Nolan Johnson: Ron, thanks for joining us in this conversation. What’s your role in the industry?

Dr. Ron Lasky: My day job is as a professor of engineering at Dartmouth, and I also work with Indium Corporation as a senior technologist.

Barry Matties: When thinking of solder paste, is there a critical performance metric that you think is often neglected?

Lasky: Yes. There is something that’s a critical performance metric in solder paste called “response to pause.” If you have to shut the line down for some time because you have to put components on the pick-and-place machine or some other task, some solder pastes will stiffen up, and you can’t use the first print. You have to print once, wipe the board, and print it again because the solder paste stiffens up. That’s called a poor response to pause. A better solder paste—and this is one of the things my colleagues at Indium Corporation understand—has a good response to pause. In other words, you can leave the solder paste on the stencil for an hour or more, and it doesn’t make a difference.

One customer changed to Indium Corporation’s solder paste and no longer had to do this wiping of the board when they stopped the line every couple of hours to do something. In the past, each of these times, the paste would stiffen, and they had do to the “print-and-wipe” procedure. At the end of the day, it ended up being 20 minutes or more of lost production in an eight-hour shift; it was a bigger deal than might first appear. The new solder paste improved their productivity a couple of percentage points, but it improved their profitability 8–9%. With cost estimating software I had developed, I was able to calculate all this, and we ended up writing a paper on the topic.

Dan Feinberg: Do you see a significant change in the volume of solder that is being used as a percentage basis—not by tonnage or anything—for a solder paste versus bar solder for wave soldering?

Lasky: Solder paste has become more dominant, and that’s the case because certainly surface-mount technology, for a lot of our products, is the only thing used.
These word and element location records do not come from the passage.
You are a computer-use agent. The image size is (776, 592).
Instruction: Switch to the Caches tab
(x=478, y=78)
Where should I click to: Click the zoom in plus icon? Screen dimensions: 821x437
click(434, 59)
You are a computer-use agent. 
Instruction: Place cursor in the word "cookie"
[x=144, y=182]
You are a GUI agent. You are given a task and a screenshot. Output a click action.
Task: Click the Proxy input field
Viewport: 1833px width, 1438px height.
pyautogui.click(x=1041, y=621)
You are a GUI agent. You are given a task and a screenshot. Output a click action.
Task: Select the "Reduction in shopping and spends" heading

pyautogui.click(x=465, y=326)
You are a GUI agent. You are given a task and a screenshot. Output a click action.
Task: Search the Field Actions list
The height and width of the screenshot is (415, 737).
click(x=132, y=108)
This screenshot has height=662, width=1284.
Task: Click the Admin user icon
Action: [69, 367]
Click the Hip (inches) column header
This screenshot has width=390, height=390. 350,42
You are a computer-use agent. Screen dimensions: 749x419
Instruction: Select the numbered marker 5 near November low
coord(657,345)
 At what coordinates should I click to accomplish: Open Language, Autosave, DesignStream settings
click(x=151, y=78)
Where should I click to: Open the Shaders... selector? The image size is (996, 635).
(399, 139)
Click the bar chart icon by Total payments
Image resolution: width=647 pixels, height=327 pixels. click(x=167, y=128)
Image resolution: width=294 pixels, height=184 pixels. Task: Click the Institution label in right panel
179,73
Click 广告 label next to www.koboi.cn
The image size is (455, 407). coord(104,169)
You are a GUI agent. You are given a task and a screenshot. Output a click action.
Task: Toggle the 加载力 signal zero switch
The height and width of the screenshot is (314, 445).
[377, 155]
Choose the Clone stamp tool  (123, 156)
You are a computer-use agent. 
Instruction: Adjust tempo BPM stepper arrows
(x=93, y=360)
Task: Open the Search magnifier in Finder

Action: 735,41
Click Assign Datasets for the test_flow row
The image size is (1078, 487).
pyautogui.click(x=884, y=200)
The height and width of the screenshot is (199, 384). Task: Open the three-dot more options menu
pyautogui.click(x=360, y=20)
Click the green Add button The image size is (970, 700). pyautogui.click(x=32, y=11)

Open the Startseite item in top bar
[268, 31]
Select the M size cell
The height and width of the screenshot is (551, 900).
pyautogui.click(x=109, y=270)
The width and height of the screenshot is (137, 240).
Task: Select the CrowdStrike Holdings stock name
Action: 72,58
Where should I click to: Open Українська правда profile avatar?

I don’t think there are any cellphones that use wave soldering.

Feinberg: No, I wouldn’t think so at all.

Lasky: But don’t discount bar solder. Twenty-five years ago, some people said, “Wave soldering and through-hole are going to go away. We shouldn’t even pay attention to those,” but that’s nonsense. They’re not going to go away probably ever.

Feinberg: One of the things with through-hole is that with the change in the last decade to lead-free solder, the flexibility of the solder has reduced significantly. And when you have a component that’s mounted through a through-hole and then soldered versus placed on a pad and then soldered, the reliability is significantly better with the through-hole.
This behavior hasn’t mattered so much until the reliability needs have increased, which they have increased significantly in the last 36 months, thanks to autonomous driving and the volume of electronics in transportation. That may be slowing down the decrease in wave soldering, although—from an economic stand-point—it makes no sense. We’re kind of at a crossroads right now.

Lasky: I have to push back a little bit on that. I would agree that one of the reasons wave soldering is not going to go away is some of our electronics products have a lot of plugs. Some of those plugs want through-hole for mechanical strength.

Feinberg: That’s true.

Lasky: A lot of the components that are made that are critical for autonomous driving only come in surface mount formats because you can’t beat SMT’s interconnectivity. If some-body said, “We want to make an Intel micro-processor be through-hole,” it wouldn’t be possible because there are too many interconnects, and you can’t make through-holes that small. I agree with most of your thoughts on through-hole, but we’re going to have to make surface-mount reliable enough for situations like this.